Bitcoin slips below $70k as US jobs shock resumes Fed Cut rates



Surprising US job losses in February and a higher unemployment rate are reviving hopes of a higher rate cut, but leave BTC in a more risk-averse position near $70k.

Conclusion

  • U.S. jobs fell by 92,000 in February, compared to forecasts of 59,000, a sharp reversal from January’s gain of 126,000.
  • The unemployment rate rose to 4.4%, up from 4.3% expected, underscoring a fragile labor base.
  • BTC is around $70,000 as traders weigh softer data on rising oil, lower stocks and changes in Fed rate cuts.

The US jobs report in February came as a negative surprise: instead of a moderate increase in wages, the US economy lost a total of 92,000 positions, compared to the consensus of more than 180,000 and a clear deterioration from the increase of 126,000 in January.

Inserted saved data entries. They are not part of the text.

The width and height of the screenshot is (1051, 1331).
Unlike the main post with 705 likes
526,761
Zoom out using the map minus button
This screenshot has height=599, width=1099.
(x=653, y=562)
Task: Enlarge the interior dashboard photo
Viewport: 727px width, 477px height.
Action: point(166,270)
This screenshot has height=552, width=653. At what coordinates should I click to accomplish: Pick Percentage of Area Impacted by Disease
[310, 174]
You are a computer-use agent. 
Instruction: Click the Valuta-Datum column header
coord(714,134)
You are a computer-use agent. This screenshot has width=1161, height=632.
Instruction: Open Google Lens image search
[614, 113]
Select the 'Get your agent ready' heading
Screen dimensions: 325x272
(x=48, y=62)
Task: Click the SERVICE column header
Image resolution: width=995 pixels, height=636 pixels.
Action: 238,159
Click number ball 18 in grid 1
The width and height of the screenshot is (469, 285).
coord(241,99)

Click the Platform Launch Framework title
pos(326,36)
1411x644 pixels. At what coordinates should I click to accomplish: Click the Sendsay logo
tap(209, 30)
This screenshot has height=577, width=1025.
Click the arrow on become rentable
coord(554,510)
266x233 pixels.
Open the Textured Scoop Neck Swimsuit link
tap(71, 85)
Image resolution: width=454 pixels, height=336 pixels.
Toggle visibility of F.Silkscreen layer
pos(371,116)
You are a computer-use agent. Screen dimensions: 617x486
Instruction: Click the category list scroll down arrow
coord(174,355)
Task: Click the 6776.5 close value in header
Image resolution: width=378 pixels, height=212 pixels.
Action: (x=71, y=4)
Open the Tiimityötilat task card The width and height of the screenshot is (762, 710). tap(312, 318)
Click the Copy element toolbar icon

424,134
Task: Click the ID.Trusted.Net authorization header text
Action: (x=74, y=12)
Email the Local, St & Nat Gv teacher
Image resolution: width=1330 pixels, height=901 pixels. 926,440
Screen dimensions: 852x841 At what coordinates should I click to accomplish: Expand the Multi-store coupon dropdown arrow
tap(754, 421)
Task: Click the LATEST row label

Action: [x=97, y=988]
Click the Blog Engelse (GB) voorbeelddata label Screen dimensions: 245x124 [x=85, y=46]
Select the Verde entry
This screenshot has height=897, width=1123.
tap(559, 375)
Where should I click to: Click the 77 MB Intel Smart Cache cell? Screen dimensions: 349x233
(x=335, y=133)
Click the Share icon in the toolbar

The unemployment rate rose to 4.4%, beating economists’ expectations and marking a subtle but significant break from the “stable labor market” narrative that has justified the Federal Reserve’s higher stance for so long. On paper, this kind of softness should be a boon to long-term assets and high-beta plays like crypto, as it moves the Fed closer to a rate cut in the first half of 2026.

However, the market’s initial reaction to macro trading is more contradictory. Bitcoin (BTC), which was already down overnight after crude oil rose and stock futures fell, hit $70,000 in the minutes after the release, showing no appetite for an aggressive rally. Nasdaq futures are down about 1% and the S&P 500 is down about 0.8%, while the 10-year Treasury yield is down about 4.11%, suggesting a modest bid for safety rather than full-blown “pivot” euphoria. Instead, classic hedges are rising: gold is up nearly 1%, silver is up 2%, and WTI crude is up more than 6% to around $86 a barrel, reflecting persistent geopolitical and inflationary risks linked to the Iran conflict.

For crypto, this mix is ​​toxic: yes, weaker jobs data theoretically increases the likelihood of a decline later this year, but inflationary pressure on oil and the increased likelihood of a recession complicate this narrative. If growth slows while energy and food keep inflation on the headlines, the Fed’s room for aggressive easing will shrink, leaving bitcoin among the “digital gold” narrative and simple risk removal alongside tech and high-beta assets. With BTC hovering near $70k and CoinDesk 20 under pressure, traders are viewing this less as a green light to rally and more as another signal of stress in a macro regime defined by war-torn oil shocks, fragile credit and a Fed that has yet to declare victory.